Solto a voz nas estradas. Já não posso parar
Como toda experiência é um aprendizado. Todes se perceberam mais fortes e empoderados para lutar por seus direitos. “A população trans precisa ser mapeada. Precisamos ter acesso a políticas públicas que visem mitigar os problemas de todas as violências que sofremos todos os dias. Nós ainda somos excluídos. Começando pela falta de apoio em casa. É um fio, que se puxado, certamente vai nos levar a uma educação deficitária, e consequentemente ao desemprego. Nos empurrando para a marginalidade ou informalidade. A gente vai encontrar resistência. Mas acredito que podemos ajudar pessoas que virão depois de nós, como os que vieram antes com certeza já ajudaram.

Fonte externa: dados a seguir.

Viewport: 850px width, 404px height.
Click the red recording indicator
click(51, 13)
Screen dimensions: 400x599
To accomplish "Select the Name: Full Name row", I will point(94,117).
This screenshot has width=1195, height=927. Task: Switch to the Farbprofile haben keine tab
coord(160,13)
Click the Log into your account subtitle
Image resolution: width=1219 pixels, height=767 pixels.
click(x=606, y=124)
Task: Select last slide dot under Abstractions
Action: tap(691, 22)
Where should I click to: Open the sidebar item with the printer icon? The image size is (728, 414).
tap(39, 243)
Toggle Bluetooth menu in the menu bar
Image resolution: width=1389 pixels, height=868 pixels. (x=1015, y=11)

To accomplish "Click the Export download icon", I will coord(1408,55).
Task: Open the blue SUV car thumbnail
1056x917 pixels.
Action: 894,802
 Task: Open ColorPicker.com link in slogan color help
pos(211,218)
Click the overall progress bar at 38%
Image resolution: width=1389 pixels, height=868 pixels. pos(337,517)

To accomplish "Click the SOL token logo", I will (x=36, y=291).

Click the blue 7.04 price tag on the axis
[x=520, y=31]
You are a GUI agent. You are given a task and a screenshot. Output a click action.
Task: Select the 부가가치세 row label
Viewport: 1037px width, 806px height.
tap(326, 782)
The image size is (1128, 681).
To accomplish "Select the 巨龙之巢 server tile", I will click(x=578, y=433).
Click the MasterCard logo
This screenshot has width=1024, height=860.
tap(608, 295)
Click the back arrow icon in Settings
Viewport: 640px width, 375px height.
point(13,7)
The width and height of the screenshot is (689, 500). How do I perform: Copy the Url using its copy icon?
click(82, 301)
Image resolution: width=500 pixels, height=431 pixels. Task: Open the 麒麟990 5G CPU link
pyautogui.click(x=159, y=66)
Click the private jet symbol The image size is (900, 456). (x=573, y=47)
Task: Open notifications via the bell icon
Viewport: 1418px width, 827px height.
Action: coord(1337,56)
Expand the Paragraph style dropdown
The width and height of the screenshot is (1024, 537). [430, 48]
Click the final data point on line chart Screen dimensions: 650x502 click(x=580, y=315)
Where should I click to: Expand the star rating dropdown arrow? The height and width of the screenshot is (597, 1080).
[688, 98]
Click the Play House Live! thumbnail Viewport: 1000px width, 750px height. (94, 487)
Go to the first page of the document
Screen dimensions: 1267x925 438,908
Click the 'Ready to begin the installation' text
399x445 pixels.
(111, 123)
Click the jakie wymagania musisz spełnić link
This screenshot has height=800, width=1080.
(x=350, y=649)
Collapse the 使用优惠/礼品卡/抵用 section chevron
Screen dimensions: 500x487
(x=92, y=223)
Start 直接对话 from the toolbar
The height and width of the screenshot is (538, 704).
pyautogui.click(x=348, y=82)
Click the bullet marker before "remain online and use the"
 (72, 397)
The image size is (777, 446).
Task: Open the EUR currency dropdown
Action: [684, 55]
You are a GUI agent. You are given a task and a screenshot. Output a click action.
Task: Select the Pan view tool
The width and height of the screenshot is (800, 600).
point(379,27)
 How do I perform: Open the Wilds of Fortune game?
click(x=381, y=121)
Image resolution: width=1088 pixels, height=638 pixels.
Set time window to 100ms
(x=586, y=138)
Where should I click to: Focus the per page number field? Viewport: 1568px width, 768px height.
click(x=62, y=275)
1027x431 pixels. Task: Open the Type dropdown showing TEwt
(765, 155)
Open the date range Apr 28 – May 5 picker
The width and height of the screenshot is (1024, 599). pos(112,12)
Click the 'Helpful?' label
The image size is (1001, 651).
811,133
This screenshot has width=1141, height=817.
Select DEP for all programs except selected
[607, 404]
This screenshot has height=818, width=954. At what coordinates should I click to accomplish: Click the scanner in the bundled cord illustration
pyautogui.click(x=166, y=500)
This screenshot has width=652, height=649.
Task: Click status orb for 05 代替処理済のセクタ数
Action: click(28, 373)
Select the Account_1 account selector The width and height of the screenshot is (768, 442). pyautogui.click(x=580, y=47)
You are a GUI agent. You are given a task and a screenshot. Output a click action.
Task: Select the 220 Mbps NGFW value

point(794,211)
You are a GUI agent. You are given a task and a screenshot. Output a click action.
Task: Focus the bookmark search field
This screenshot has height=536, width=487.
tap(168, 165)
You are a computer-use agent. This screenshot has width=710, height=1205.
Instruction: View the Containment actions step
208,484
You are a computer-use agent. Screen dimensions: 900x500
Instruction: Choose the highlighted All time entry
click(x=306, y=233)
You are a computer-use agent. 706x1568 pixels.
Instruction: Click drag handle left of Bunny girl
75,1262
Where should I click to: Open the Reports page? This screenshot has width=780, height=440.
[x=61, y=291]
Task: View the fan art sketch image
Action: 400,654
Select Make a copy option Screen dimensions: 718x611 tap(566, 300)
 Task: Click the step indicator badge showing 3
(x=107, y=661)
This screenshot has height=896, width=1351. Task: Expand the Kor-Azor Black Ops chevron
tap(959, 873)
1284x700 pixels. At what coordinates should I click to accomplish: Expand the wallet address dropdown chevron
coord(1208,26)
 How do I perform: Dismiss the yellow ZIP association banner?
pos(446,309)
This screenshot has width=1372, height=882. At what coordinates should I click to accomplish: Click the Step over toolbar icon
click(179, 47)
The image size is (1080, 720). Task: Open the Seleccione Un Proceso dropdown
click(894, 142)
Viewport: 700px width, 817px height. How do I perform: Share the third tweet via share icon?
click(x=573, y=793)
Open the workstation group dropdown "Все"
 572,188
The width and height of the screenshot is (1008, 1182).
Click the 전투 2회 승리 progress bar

Para isso a gente precisa se impor e não baixar a guarda”, disse Sami.
Já Serenna ressaltou que “é bom saber que, mesmo com tudo que passamos, tudo vale à pena. Faço questão de lutar pelos meus direitos pensando nas minhas irmãs que estão por trilhar esse mesmo caminho. Farei de tudo para não repetir a história clássica de mina trans que desiste da escola para virar prostituta. Pretendo me formar professora, pretendo cursar letras português/inglês na UFS, estou muito ansiosa por isso aliás, e daí pra frente só anseio ajudar a minha comunidade. Costumo pensar que tudo começa na educação, imagino que podemos quebrar a realidade das ruas na própria escola. Por isso, entregarei meu corpo e alma para transformar esse meio, para que ele deixe de ser um reflexo do mundo lá fora e dessa maneira trazer uma representatividade maior, chamando cada vez mais pessoas lgbtqiap+ para esse ambiente escolar. Não podemos deixar que sejamos ‘suicidados’”, Finalizou.